ASSIGNMENT: Quote exactly the lines from the one with "This screenshot has width=2396, height=1148." to the end of the data, both included; omit the pictures.

RECORDS SUPPLIED:
=-=-=-=-=

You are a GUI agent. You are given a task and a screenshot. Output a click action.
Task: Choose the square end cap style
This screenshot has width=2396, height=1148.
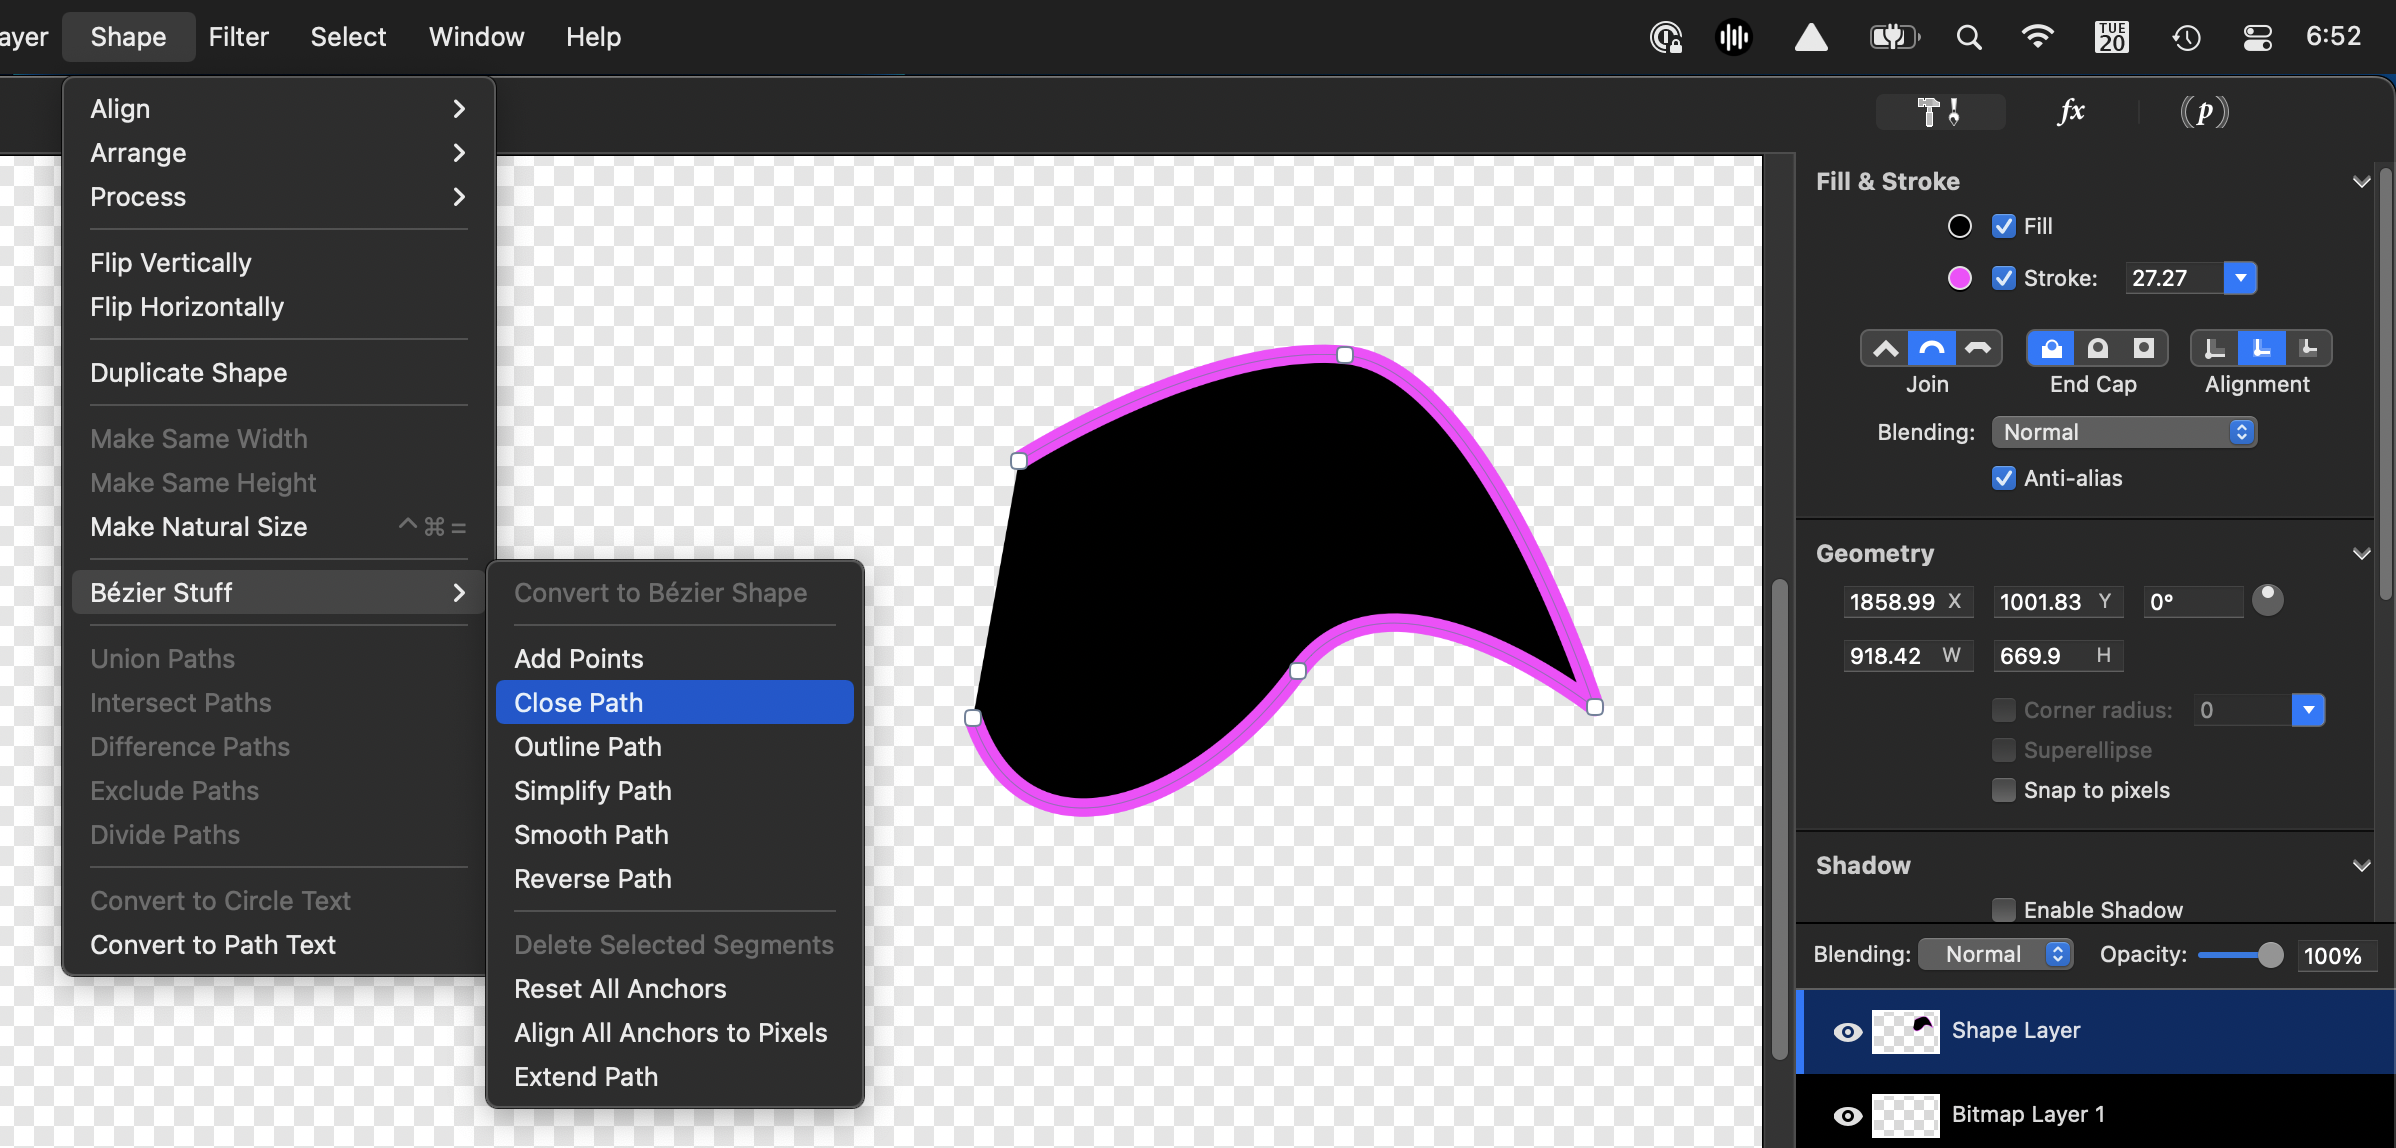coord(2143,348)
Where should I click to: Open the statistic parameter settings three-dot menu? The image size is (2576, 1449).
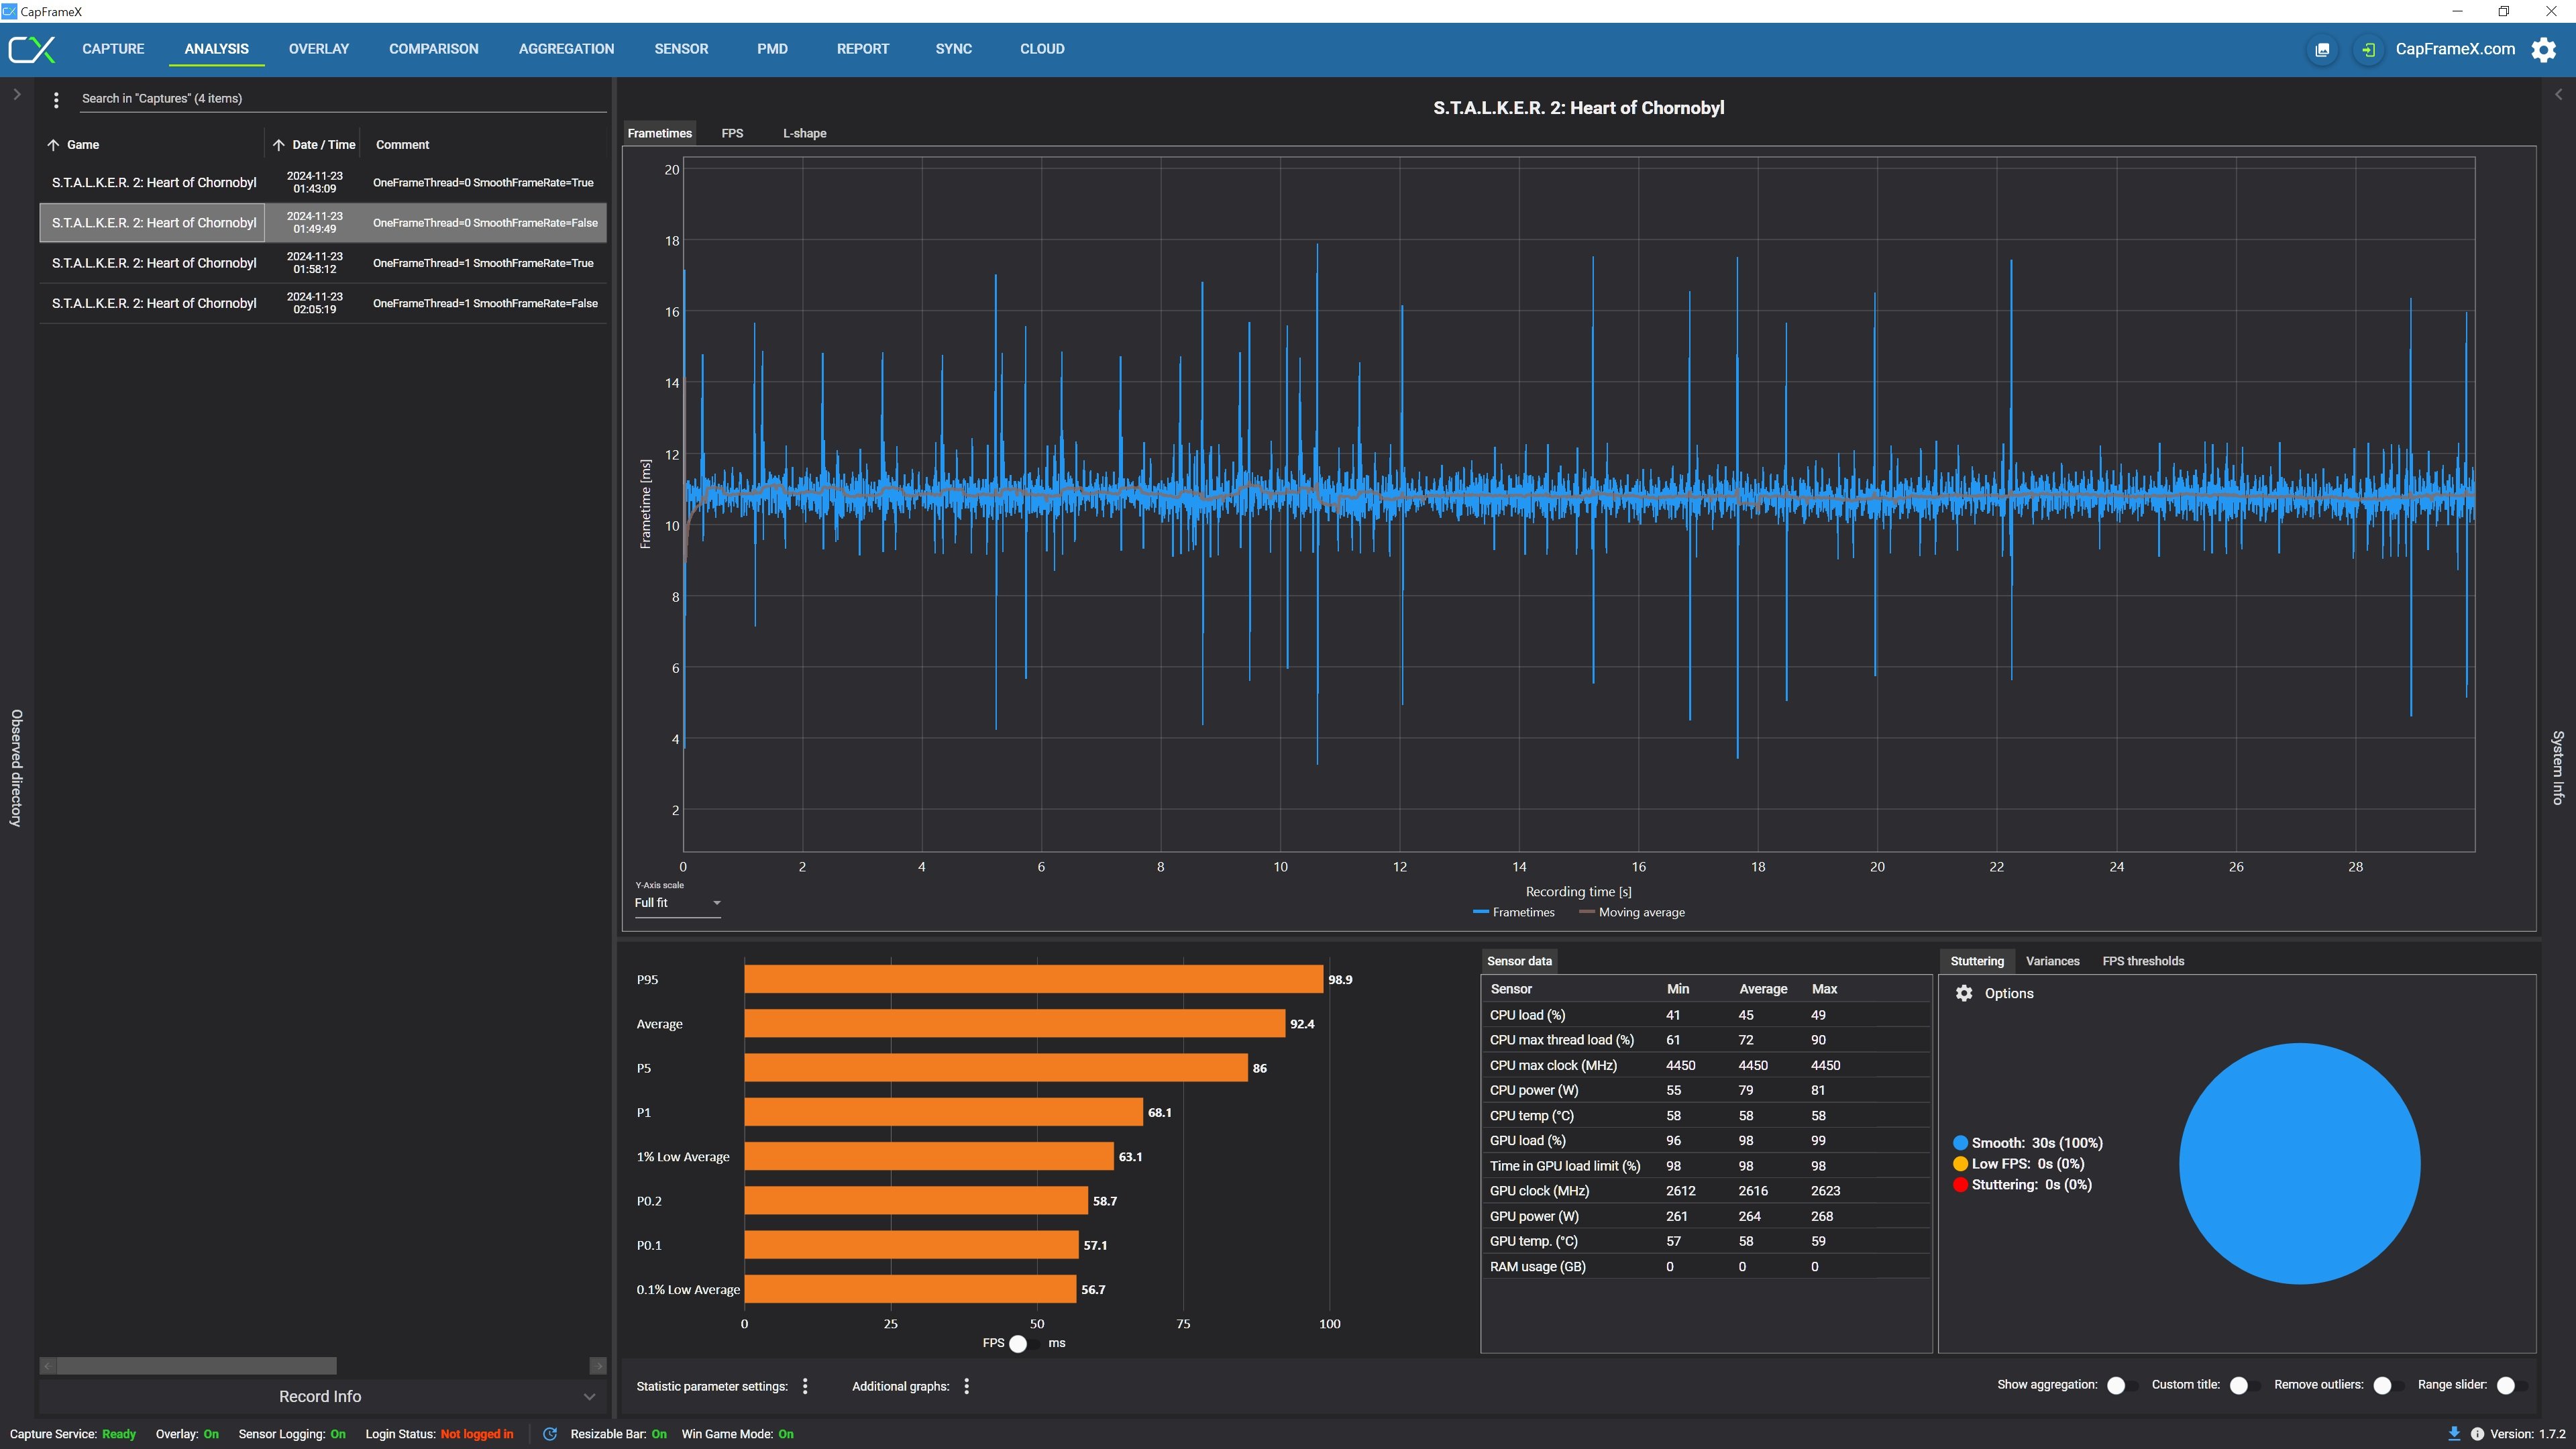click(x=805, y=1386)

=-=-=-=-=

EXERCISE SOLUTION:
This screenshot has width=2396, height=1148.
coord(2143,348)
Where should I click to: Open the statistic parameter settings three-dot menu? The image size is (2576, 1449).
click(x=805, y=1386)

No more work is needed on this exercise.